ОРНАМЕНТАЛЬНОСТЬ И СОБЫТИЙНОСТЬ В РАССКАЗЕ И. Э. БАБЕЛЯ «ПЕРЕХОД ЧЕРЕЗ ЗБРУЧ»[584]

We use cookies. Read the Privacy and Cookie Policy

ОРНАМЕНТАЛЬНОСТЬ И СОБЫТИЙНОСТЬ В РАССКАЗЕ И. Э. БАБЕЛЯ «ПЕРЕХОД ЧЕРЕЗ ЗБРУЧ»[584]

Бессюжетность Бабеля

Никаких рассуждений. — Тщательн[ый] выбор слов. […] Очень просто, фактическое изложение, без излишних описаний.[585]

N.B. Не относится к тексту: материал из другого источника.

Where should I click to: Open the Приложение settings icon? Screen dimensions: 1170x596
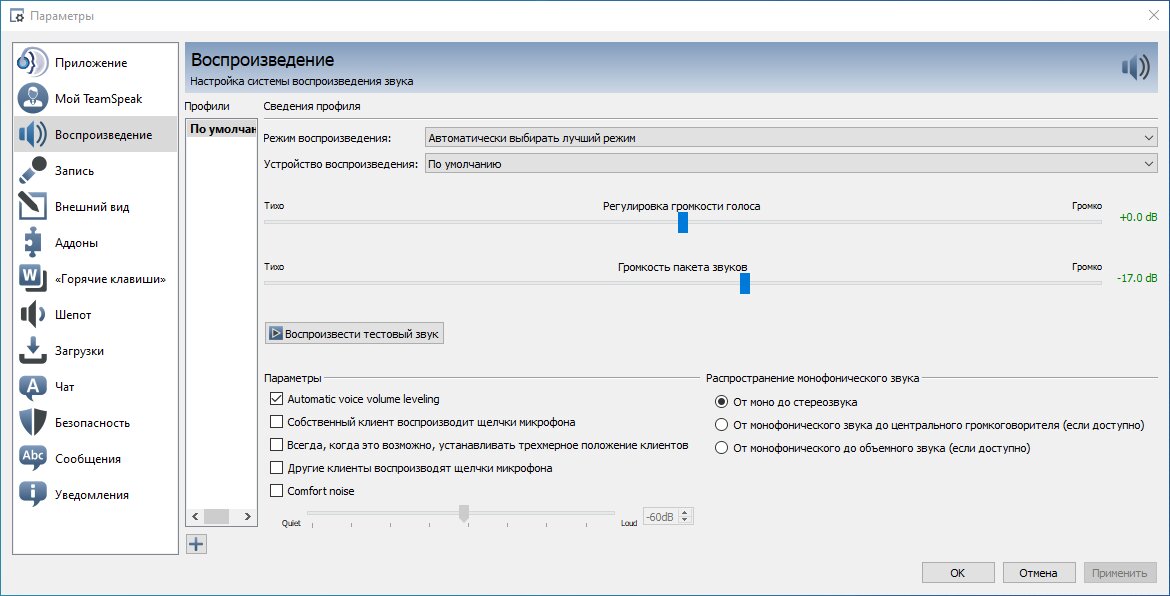(x=32, y=63)
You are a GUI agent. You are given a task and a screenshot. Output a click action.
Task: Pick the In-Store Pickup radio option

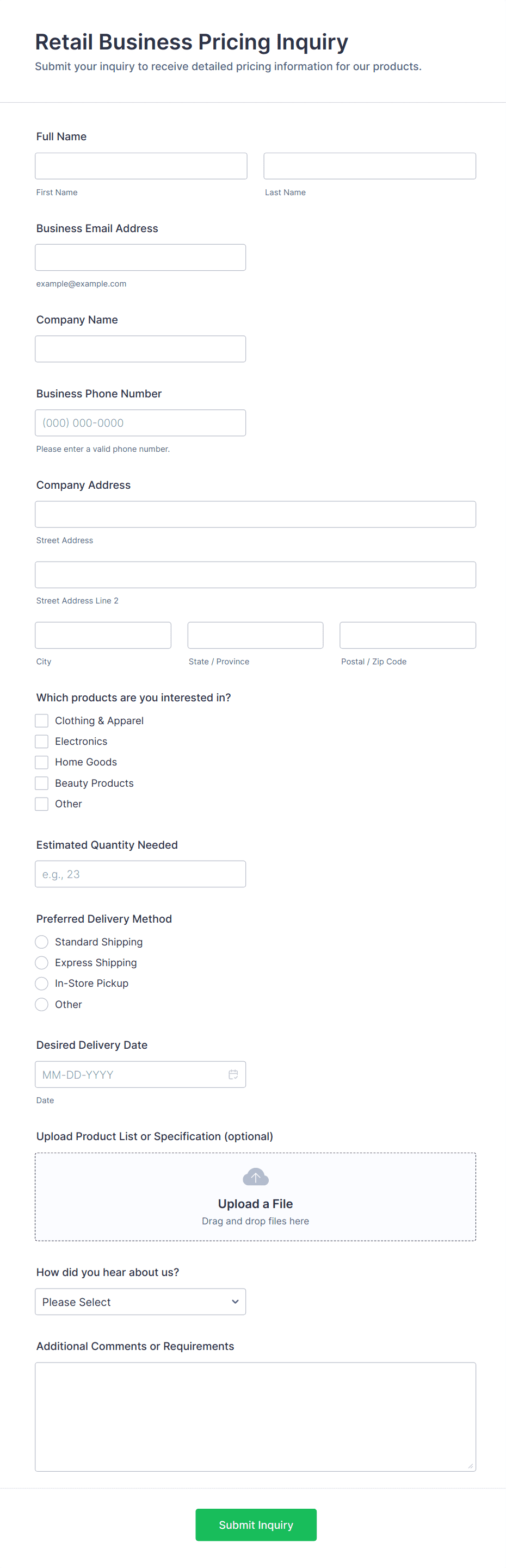41,983
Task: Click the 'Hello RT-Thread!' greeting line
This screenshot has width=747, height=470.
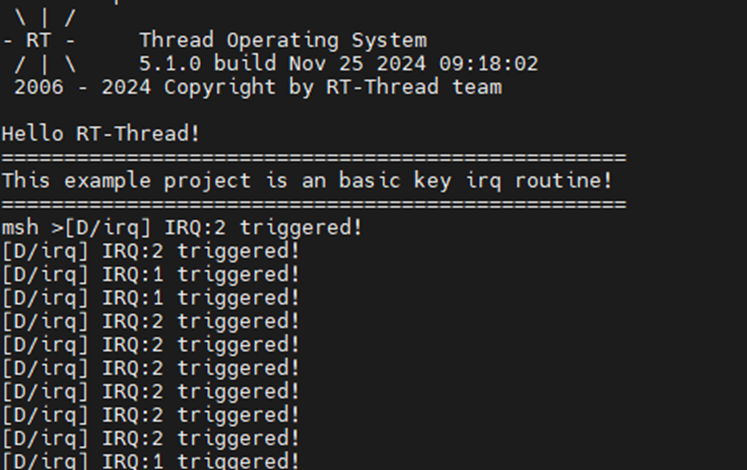Action: coord(101,134)
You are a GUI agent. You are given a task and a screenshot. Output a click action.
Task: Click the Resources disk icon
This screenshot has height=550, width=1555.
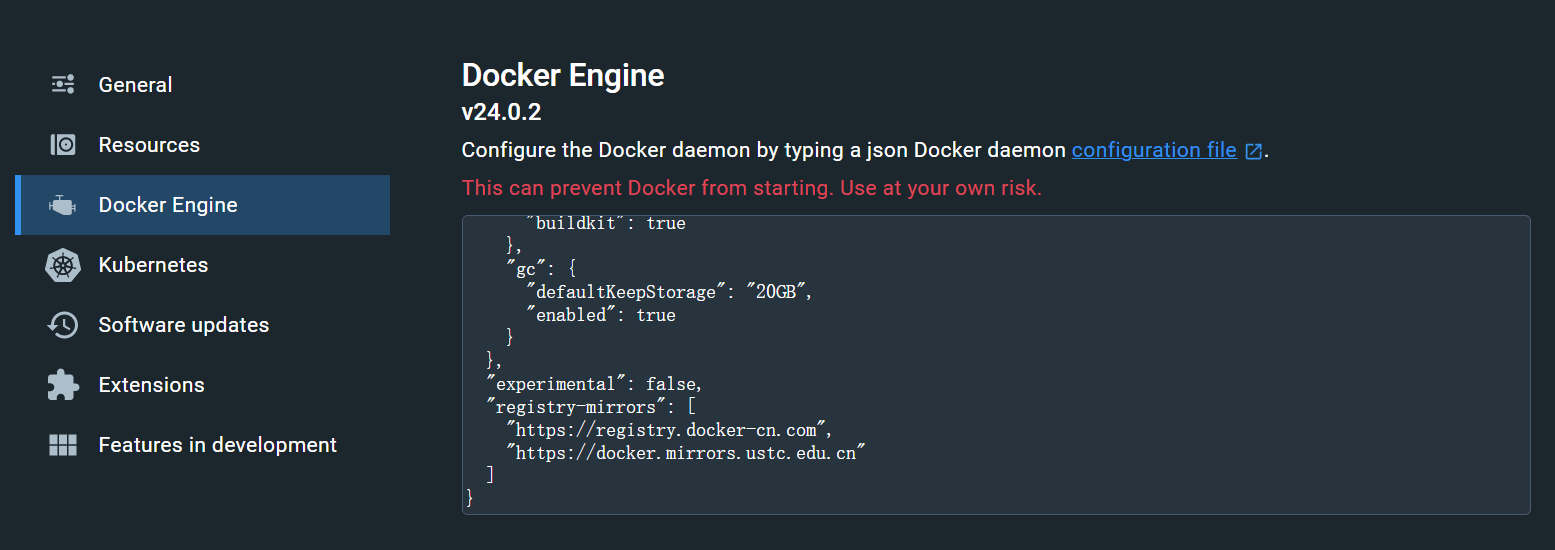click(x=63, y=145)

…не объясняйте! Пожалуйста, не надо никаких объяснений — покажите, а там читатель сам разберется! [586]

Нарративная связанность рассказов Исаака Бабеля не раз ставилась под вопрос. Не кто иной, как их автор сам первым высказал сомнение насчет внутренней связанности своих произведений: «Чем держатся мои вещи? Каким цементом? Они же должны рассыпаться при первом толчке». На этот вопрос, не раз произносимый в раздражении, как сообщает К. Паустовский, Бабель сам себе отвечал, что его вещи держатся только стилем. Но тут же добавлял, смеясь: «Кто поверит, что рассказ может жить одним стилем, без содержания, без сюжета, без интриги? Дикая чепуха»[587]. Этот второй вопрос к самому себе, конечно, не аннулирует вышецитированного ответа, наоборот, только подкрепляет его. Вопреки здравому смыслу традиционных представлений о нарративном единстве, Бабель вполне серьезно утверждает, что внутренняя связанность его вещей основывается только на стиле. Тем самым он приписывает своей прозе такой тип когерентности, который является конститутивным в словесном искусстве, т. е. в поэтической, «орнаментальной» прозе.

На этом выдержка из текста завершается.